**Stored records:**
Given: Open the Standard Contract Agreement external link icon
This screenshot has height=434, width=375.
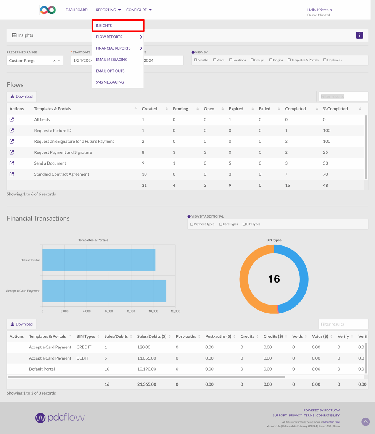Looking at the screenshot, I should tap(11, 174).
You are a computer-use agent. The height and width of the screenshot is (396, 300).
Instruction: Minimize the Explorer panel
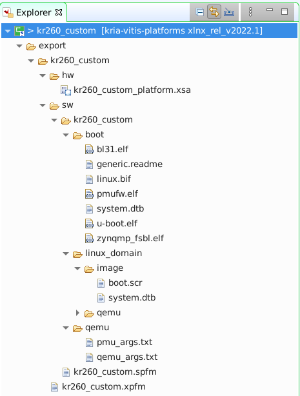click(x=270, y=10)
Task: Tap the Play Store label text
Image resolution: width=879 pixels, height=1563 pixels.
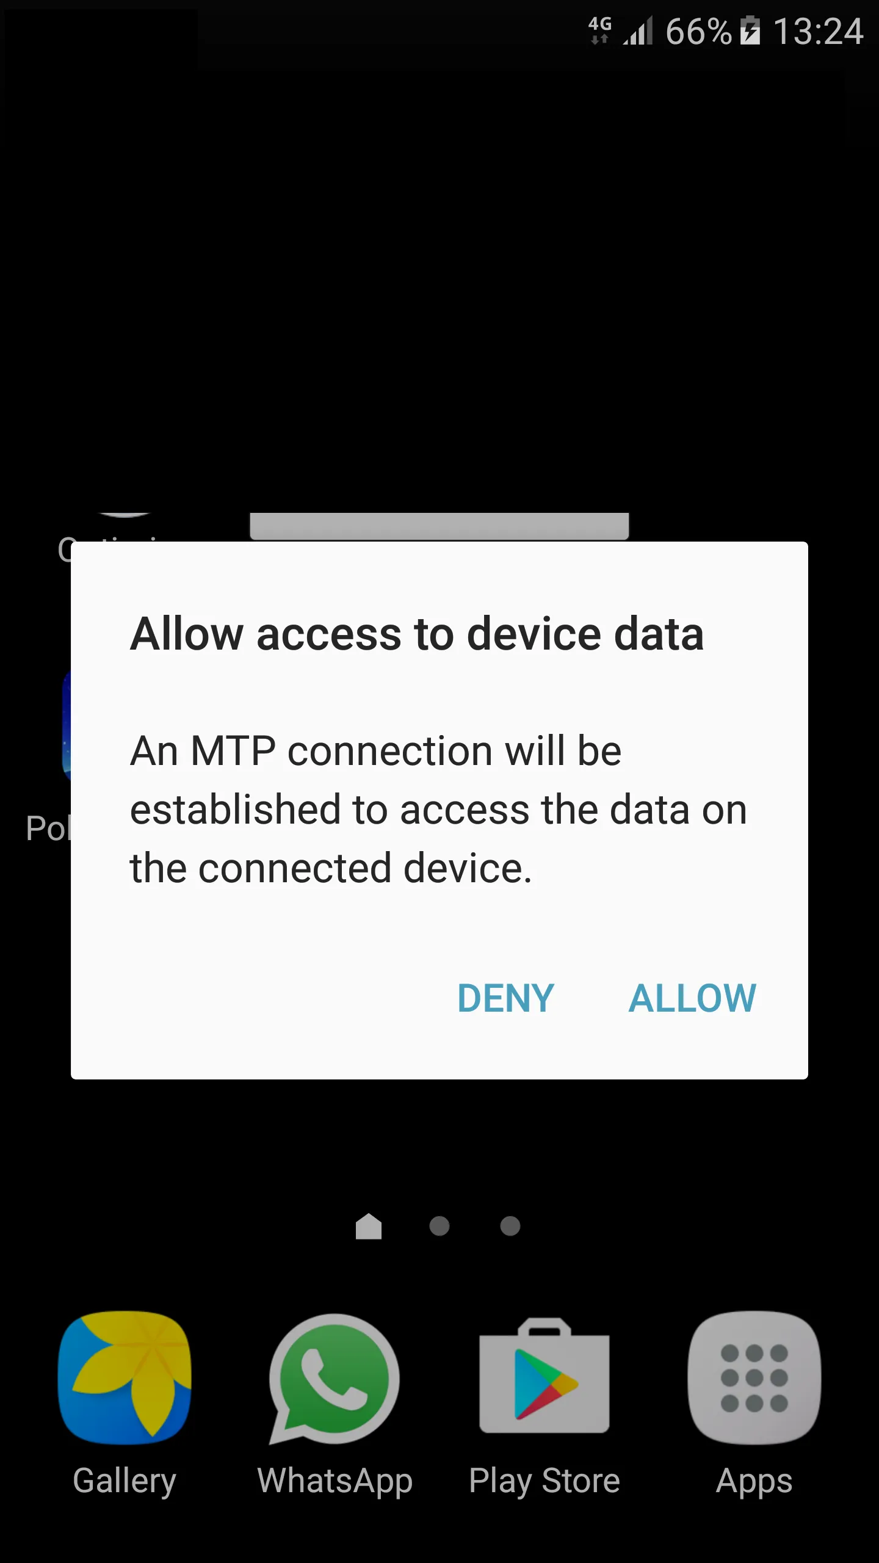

**Work instructions:** From the line containing "Task: Tap the Play Store label text" to the final line above, both included, transcribe every line exactly and leave all pictures out.

**Response to the exercise:**
Task: Tap the Play Store label text
Image resolution: width=879 pixels, height=1563 pixels.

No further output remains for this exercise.